Unlike other resources, territory is usually fixed to a world. Ownership of it requires that one or more of the players tools (or his own doll) be present in the territory, and when he moves then he loses it. In sim games that kind of scenario is rarely a problem (you don’t lose portions of your city just because you have no buildings there) but the logistics of efficient territory usage matter a great deal. Real time strategy games are a mix of the two.
The requirement of territory as a resource to help mould a game is one of the reasons why ideas like destructible terrain are less interesting than they sound. It’s not true for all cases (Worms and Lemmings, for example), but when a game’s territory can be significantly altered during the course of play, the changes to the game dynamic are often chaotic.
Territory is usually either separated into nodes or are contigous. Nodes are formal separations, like Chess squares or Nine Men's Morris dots, whereas contiguous territories have no formal separation. Territories may also have boundaries (like the line of scrimmage in NFL), defining where tools can legally be placed and other conditions (such as kicking the ball out of bounds).
Like all other resources, territory may have many appearances but usually has one or two standard behaviours that apply throughout the game. Land tends to be land, water tends to be water, dangerous lava sections tend to stay dangerous and sky tends to be sky. Again, this simplification is important for the player and for keeping sense of the game design. Over-complicating the effects of territory is a sure way to create mass confusion in your game.
Mixing Resources
In Dungeons and Dragons (3rd edition), wizards can create magical items by spending experience points in the manner of a currency. This use of experience points is unusual, but valid and is an example of a meter being used as a currency.
Another example of mixing functions is selling a tool back to a game. CityVille players can demolish buildings to earn back some currency (usually coins). This also has the effect of reducing the population meter.
As a general rule of thumb it’s a good idea to keep different resources in their roles as currencies, meters, tools or territories most of the time. The issue is simply one of complexity leading to opacity.
Resources tend to need to correspond to physical things that players understand in their daily lives. Money should behave like money and health should behave like health. A soldier should be able to hit things and ball should be able to score points.

§ **RECORD SET**
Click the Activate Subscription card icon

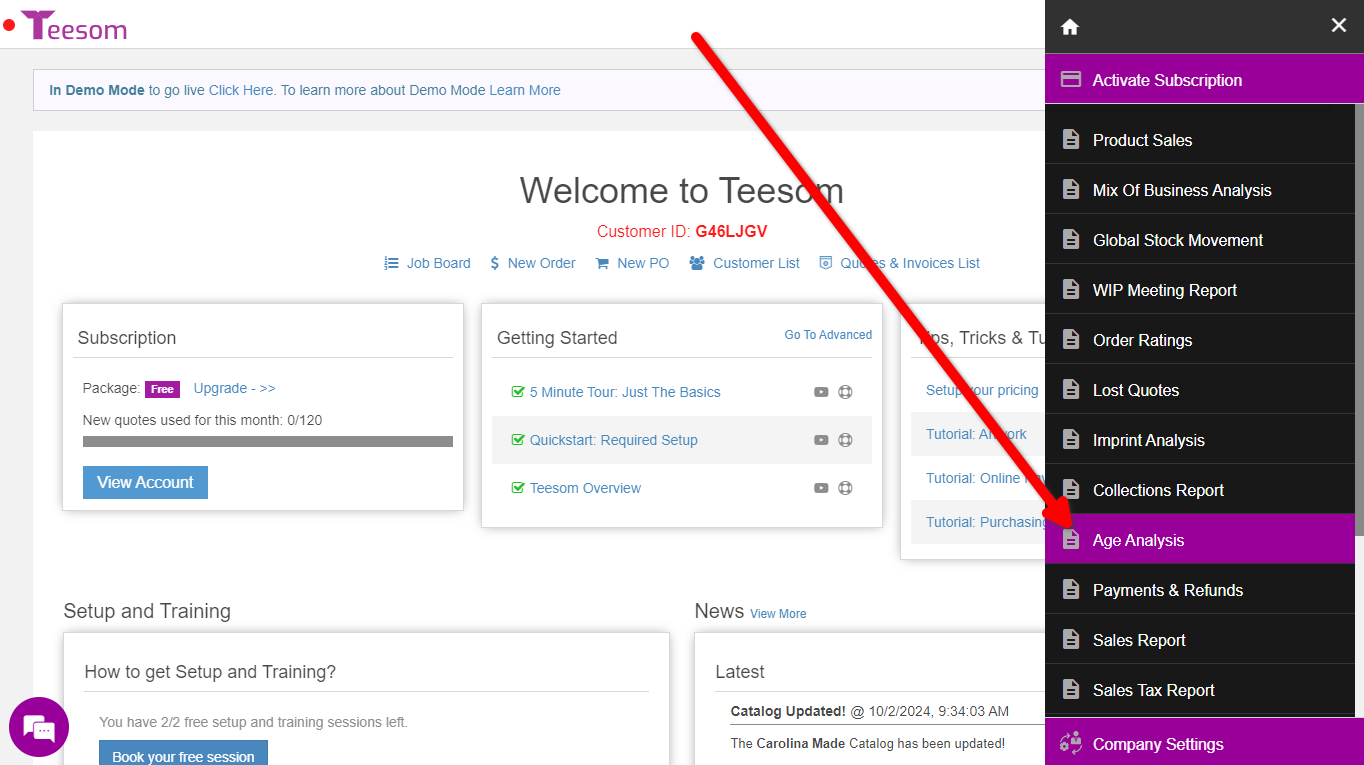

--

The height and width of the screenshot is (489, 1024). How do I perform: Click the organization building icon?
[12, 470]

--

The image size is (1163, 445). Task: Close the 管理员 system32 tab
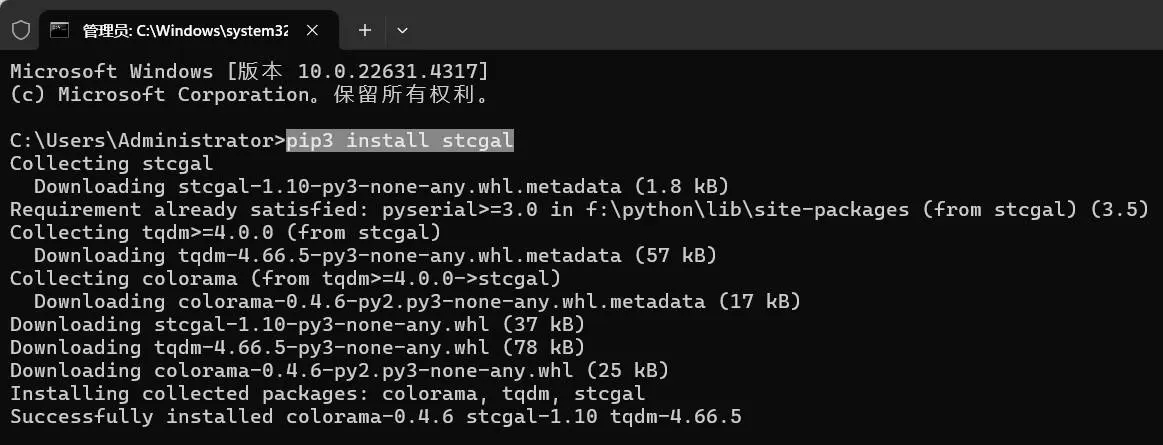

§ **STATED TASK**
Decide whether each statement agrees with the text on game resources, answering yes or no and quoting the deciding words: (a) CityVille players can get some currency back by demolishing buildings; (b) destructible terrain is more interesting than it sounds; (c) in sim games, losing territory is often a problem. The listing has no connection to the text on game resources.

§ **SOLUTION TO THIS PROBLEM**
(a) Yes: "CityVille players can demolish buildings to earn back some currency (usually coins)."
(b) No: "ideas like destructible terrain are less interesting than they sound."
(c) No: "In sim games that kind of scenario is rarely a problem."